Retype all of the material below without changing a single character.

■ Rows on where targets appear
◆ ◆ ◆ ◆ ◆ ◆ ◆
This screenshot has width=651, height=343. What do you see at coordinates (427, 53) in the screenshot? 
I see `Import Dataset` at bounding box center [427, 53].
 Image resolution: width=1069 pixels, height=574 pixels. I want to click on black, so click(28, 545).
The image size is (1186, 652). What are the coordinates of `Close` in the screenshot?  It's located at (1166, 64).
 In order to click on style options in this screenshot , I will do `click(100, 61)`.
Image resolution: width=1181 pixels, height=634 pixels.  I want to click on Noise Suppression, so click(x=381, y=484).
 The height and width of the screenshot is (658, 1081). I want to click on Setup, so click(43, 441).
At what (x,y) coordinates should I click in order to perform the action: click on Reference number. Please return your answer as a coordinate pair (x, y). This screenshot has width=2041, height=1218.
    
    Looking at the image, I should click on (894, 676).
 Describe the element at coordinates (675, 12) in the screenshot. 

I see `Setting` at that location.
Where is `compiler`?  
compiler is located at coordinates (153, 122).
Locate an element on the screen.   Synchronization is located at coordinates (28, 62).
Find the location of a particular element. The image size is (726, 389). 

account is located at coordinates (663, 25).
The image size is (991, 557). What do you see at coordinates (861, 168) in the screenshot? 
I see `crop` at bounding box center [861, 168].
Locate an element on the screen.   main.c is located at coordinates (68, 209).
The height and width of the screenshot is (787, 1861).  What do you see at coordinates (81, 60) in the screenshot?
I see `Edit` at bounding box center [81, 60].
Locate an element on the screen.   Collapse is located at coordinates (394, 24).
◆ ◆ ◆ ◆ ◆ ◆ ◆
■ Solved problem
This screenshot has width=651, height=343. What do you see at coordinates (427, 53) in the screenshot? 
I see `Import Dataset` at bounding box center [427, 53].
 Image resolution: width=1069 pixels, height=574 pixels. I want to click on black, so click(28, 545).
The image size is (1186, 652). What are the coordinates of `Close` in the screenshot?  It's located at (1166, 64).
 In order to click on style options in this screenshot , I will do `click(100, 61)`.
Image resolution: width=1181 pixels, height=634 pixels.  I want to click on Noise Suppression, so click(x=381, y=484).
 The height and width of the screenshot is (658, 1081). I want to click on Setup, so click(43, 441).
At what (x,y) coordinates should I click in order to perform the action: click on Reference number. Please return your answer as a coordinate pair (x, y). This screenshot has width=2041, height=1218.
    
    Looking at the image, I should click on (894, 676).
 Describe the element at coordinates (675, 12) in the screenshot. 

I see `Setting` at that location.
Where is `compiler`?  
compiler is located at coordinates (153, 122).
Locate an element on the screen.   Synchronization is located at coordinates (28, 62).
Find the location of a particular element. The image size is (726, 389). 

account is located at coordinates (663, 25).
The image size is (991, 557). What do you see at coordinates (861, 168) in the screenshot? 
I see `crop` at bounding box center [861, 168].
Locate an element on the screen.   main.c is located at coordinates (68, 209).
The height and width of the screenshot is (787, 1861).  What do you see at coordinates (81, 60) in the screenshot?
I see `Edit` at bounding box center [81, 60].
Locate an element on the screen.   Collapse is located at coordinates (394, 24).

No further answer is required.